Wednesday, 13 December 2017

Booting the C64 System

Foreword

In the previous post we managed to successfully run Klaus Dormann's Test Suite on the Zybo Board.

In this post we will extend our implementation to boot the C64 system.

At the end of this post we will run the resulting implementation in a simulator and in the next post we will get to running it on the ZYBO board.

Adding the C64 ROMS

In order to boot the C64 system we need to add the two ROMS, e.g. BASIC and KERNEL to our design.

The process would be more or less the same as we did with adding the TestSuite binary in previous posts.

Since we are working with ROMS, however, we will only be adding logic to read data from the Block RAM and no write logic.

Since we are dealing with two ROMS and in later posts three ROMS when adding the Chargen ROM, it make sense to extract the common logic into a module of its own. The signature of this module will look as follows:

module rom#(
 parameter ADDR_WIDTH = 13,
 parameter ROM_FILE = ""

)

(
  input clk,
  input wire [ADDR_WIDTH-1:0] addr,
  output reg [7:0] rom_out
    )


You will notice our signature contains an extra section preceded by a hash, which is a style we haven't use before.

The hash section is basically a parameter section, declaring parameters with default values. The nice thing about these parameters is that you can override these values when you create a module instance with suitable values.

In the parameter section of our rom module we have the parameter ADDR_WIDTH with a a default value of 13.  This means that if you instantiate a rom module instance and you don't override the ADDR_WIDTH parameter, your resulting instance can accept addresses of maximum 13 bits.

13 bits gives us 8KB of addressable space. This default is sufficient for both the BASIC ROM and the KERNEL.

In later posts, however, where we will be adding the CharROM which is only 4KB we will need to override the ADDR_WIDTH with a value of 12.

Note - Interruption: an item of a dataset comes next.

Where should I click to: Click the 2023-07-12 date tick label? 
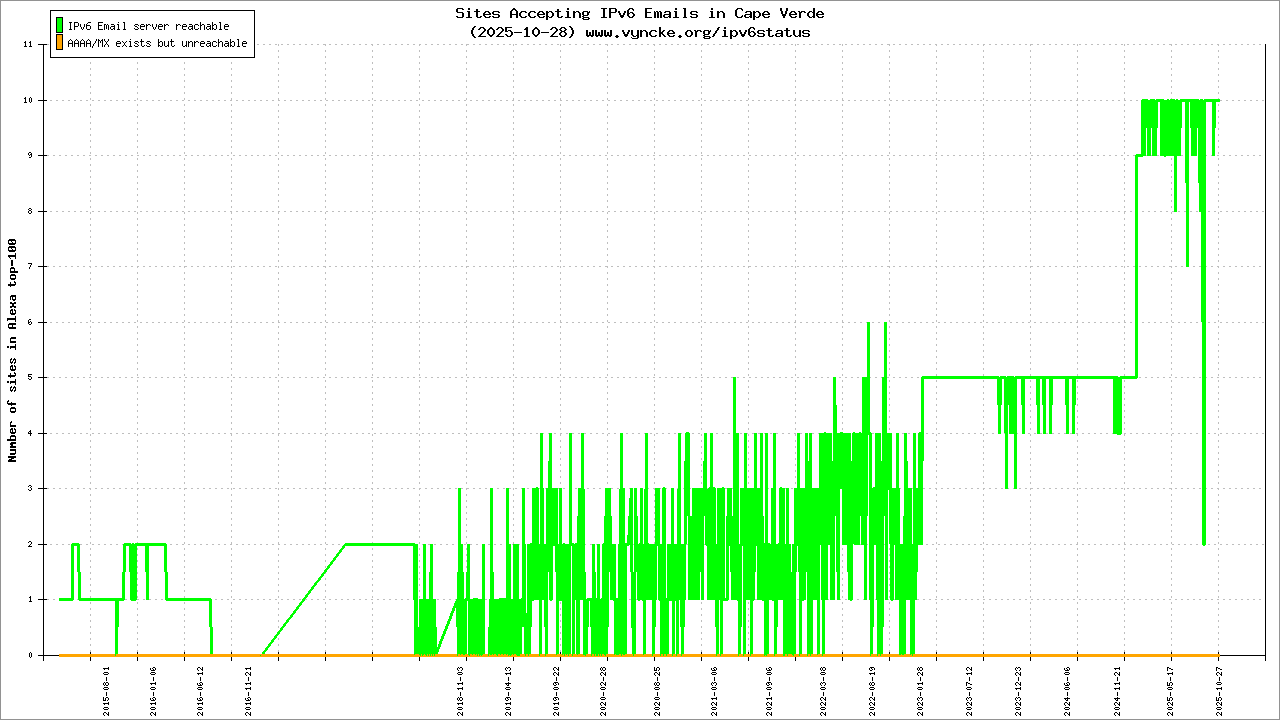point(970,691)
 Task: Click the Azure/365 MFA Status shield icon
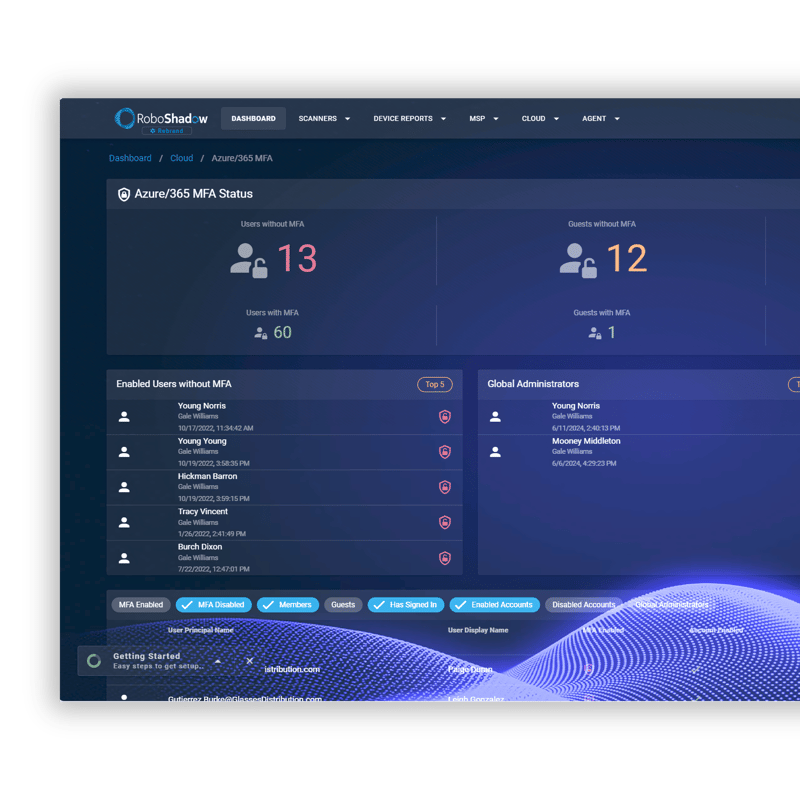pos(122,193)
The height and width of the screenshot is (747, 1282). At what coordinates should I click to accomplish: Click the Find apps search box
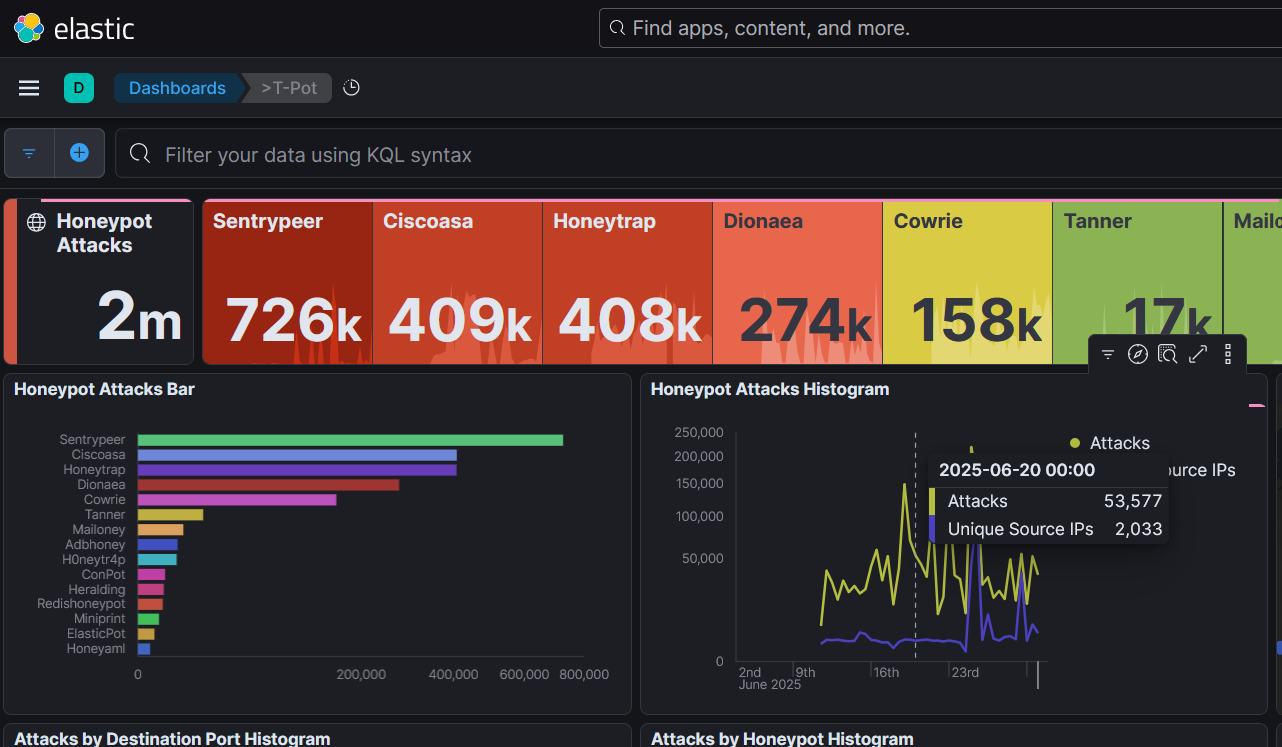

Let us now look at the meat of our rom module:

reg [7:0] rom[2**ADDR_WIDTH-1:0];

 always @ (posedge clk)
    begin
      rom_out <= rom[addr];
    end 

    
initial begin
      $readmemh(ROM_FILE, rom) ;
    end    


We begin by defining an array that will contain the contents for the applicable ROM. In defining the size of the array we make use of the ADDR_WIDTH parameter defined previously.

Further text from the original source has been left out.